SUPPLIED ENTRIES —
◇ ◇ ◇ ◇

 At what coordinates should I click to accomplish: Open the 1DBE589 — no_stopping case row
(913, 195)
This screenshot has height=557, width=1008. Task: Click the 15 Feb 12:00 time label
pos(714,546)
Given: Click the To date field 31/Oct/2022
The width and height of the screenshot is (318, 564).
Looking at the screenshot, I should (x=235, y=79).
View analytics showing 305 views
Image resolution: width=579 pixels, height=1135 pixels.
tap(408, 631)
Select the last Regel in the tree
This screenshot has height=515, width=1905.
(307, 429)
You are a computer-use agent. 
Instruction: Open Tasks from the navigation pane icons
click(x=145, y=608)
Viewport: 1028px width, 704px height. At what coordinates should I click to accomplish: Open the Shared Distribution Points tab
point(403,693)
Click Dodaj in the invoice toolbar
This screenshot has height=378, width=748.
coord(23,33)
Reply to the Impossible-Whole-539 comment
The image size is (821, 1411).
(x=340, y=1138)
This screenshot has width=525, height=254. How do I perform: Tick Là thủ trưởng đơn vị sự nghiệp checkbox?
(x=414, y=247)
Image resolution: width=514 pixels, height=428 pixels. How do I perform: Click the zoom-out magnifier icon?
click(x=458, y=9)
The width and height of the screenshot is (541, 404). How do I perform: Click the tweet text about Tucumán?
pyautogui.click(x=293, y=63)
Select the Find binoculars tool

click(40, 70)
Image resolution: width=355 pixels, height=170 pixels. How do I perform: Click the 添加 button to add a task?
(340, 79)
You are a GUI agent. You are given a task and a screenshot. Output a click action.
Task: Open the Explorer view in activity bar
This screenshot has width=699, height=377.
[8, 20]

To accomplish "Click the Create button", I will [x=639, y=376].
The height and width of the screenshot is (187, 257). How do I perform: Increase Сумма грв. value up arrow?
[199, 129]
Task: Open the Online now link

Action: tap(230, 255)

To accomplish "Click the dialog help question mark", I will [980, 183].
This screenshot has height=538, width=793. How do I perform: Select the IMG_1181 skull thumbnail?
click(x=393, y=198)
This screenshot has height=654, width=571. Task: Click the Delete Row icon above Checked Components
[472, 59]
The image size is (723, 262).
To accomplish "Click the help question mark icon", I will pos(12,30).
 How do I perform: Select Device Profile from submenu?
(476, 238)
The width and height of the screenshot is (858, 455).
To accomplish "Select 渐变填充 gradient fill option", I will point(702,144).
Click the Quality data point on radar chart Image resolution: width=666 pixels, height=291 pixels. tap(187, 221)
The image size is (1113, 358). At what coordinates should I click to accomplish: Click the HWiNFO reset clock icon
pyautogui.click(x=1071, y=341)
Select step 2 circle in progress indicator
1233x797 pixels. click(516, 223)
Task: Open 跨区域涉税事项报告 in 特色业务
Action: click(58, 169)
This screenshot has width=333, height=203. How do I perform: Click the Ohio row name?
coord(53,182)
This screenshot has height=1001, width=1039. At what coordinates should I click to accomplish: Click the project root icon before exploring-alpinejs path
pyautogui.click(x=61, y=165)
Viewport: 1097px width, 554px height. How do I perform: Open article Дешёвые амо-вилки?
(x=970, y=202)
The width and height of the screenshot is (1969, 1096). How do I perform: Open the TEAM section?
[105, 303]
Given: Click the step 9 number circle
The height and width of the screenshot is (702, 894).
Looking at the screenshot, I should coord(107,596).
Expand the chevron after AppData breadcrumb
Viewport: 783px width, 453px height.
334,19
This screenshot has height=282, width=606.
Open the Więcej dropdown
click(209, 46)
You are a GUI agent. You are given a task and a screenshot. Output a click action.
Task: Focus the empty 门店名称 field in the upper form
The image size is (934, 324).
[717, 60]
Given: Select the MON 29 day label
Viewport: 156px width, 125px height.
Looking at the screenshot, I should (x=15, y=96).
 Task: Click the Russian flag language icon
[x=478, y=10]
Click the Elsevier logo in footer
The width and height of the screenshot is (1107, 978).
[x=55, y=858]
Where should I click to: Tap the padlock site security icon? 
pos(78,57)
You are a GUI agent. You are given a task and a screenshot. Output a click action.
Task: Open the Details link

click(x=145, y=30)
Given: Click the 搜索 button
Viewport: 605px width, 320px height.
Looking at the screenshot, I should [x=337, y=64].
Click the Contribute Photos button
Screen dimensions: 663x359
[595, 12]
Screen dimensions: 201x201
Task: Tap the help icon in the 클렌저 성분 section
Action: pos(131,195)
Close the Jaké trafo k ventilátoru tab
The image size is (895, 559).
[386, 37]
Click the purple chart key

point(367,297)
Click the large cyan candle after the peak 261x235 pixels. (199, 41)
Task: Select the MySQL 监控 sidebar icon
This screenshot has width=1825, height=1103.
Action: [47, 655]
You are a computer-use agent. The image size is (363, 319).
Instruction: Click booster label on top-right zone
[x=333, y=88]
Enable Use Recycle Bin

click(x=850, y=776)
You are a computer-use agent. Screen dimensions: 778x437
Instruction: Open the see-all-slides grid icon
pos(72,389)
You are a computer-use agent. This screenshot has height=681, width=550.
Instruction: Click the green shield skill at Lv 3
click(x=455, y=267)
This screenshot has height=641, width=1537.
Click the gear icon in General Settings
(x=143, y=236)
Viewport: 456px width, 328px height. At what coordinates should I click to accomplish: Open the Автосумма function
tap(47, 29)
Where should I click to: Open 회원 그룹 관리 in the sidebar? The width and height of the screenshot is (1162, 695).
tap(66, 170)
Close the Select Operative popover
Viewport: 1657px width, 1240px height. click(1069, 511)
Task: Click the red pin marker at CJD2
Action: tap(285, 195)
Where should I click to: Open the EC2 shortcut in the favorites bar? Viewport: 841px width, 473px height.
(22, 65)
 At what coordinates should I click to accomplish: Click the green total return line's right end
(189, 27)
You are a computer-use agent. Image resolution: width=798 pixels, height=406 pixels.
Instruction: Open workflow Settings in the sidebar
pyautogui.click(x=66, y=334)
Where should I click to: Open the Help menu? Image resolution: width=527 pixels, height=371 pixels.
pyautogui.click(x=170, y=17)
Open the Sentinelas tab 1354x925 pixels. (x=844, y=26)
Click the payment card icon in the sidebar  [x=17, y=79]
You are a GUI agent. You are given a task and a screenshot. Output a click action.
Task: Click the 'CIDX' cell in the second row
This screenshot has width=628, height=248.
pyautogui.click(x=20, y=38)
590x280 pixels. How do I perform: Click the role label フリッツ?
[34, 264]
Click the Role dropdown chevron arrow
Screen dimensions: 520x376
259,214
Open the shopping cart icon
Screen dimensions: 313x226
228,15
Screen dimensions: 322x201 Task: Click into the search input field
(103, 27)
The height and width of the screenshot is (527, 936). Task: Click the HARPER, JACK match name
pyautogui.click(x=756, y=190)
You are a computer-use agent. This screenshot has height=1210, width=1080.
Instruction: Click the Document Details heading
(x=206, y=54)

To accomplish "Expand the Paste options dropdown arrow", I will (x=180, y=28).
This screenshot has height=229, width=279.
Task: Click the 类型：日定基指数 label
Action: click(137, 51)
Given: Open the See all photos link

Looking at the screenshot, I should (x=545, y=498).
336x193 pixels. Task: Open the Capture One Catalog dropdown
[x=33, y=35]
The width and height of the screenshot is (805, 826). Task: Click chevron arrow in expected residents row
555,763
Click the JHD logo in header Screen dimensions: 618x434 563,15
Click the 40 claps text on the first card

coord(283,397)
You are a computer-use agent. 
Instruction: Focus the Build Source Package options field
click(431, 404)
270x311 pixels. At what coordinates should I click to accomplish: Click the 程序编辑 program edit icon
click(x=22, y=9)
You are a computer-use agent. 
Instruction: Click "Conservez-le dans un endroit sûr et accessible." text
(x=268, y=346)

◇ ◇ ◇ ◇

YOUR GOAL — Reproduce verbatim the records from their first line through the line containing "click(40, 70)", including both of those lines.

TASK ANSWER —
 At what coordinates should I click to accomplish: Open the 1DBE589 — no_stopping case row
(913, 195)
This screenshot has height=557, width=1008. Task: Click the 15 Feb 12:00 time label
pos(714,546)
Given: Click the To date field 31/Oct/2022
The width and height of the screenshot is (318, 564).
Looking at the screenshot, I should (x=235, y=79).
View analytics showing 305 views
Image resolution: width=579 pixels, height=1135 pixels.
tap(408, 631)
Select the last Regel in the tree
This screenshot has height=515, width=1905.
(307, 429)
You are a computer-use agent. 
Instruction: Open Tasks from the navigation pane icons
click(x=145, y=608)
Viewport: 1028px width, 704px height. At what coordinates should I click to accomplish: Open the Shared Distribution Points tab
point(403,693)
Click Dodaj in the invoice toolbar
This screenshot has height=378, width=748.
coord(23,33)
Reply to the Impossible-Whole-539 comment
The image size is (821, 1411).
(x=340, y=1138)
This screenshot has width=525, height=254. How do I perform: Tick Là thủ trưởng đơn vị sự nghiệp checkbox?
(x=414, y=247)
Image resolution: width=514 pixels, height=428 pixels. How do I perform: Click the zoom-out magnifier icon?
click(x=458, y=9)
The width and height of the screenshot is (541, 404). How do I perform: Click the tweet text about Tucumán?
pyautogui.click(x=293, y=63)
Select the Find binoculars tool

click(40, 70)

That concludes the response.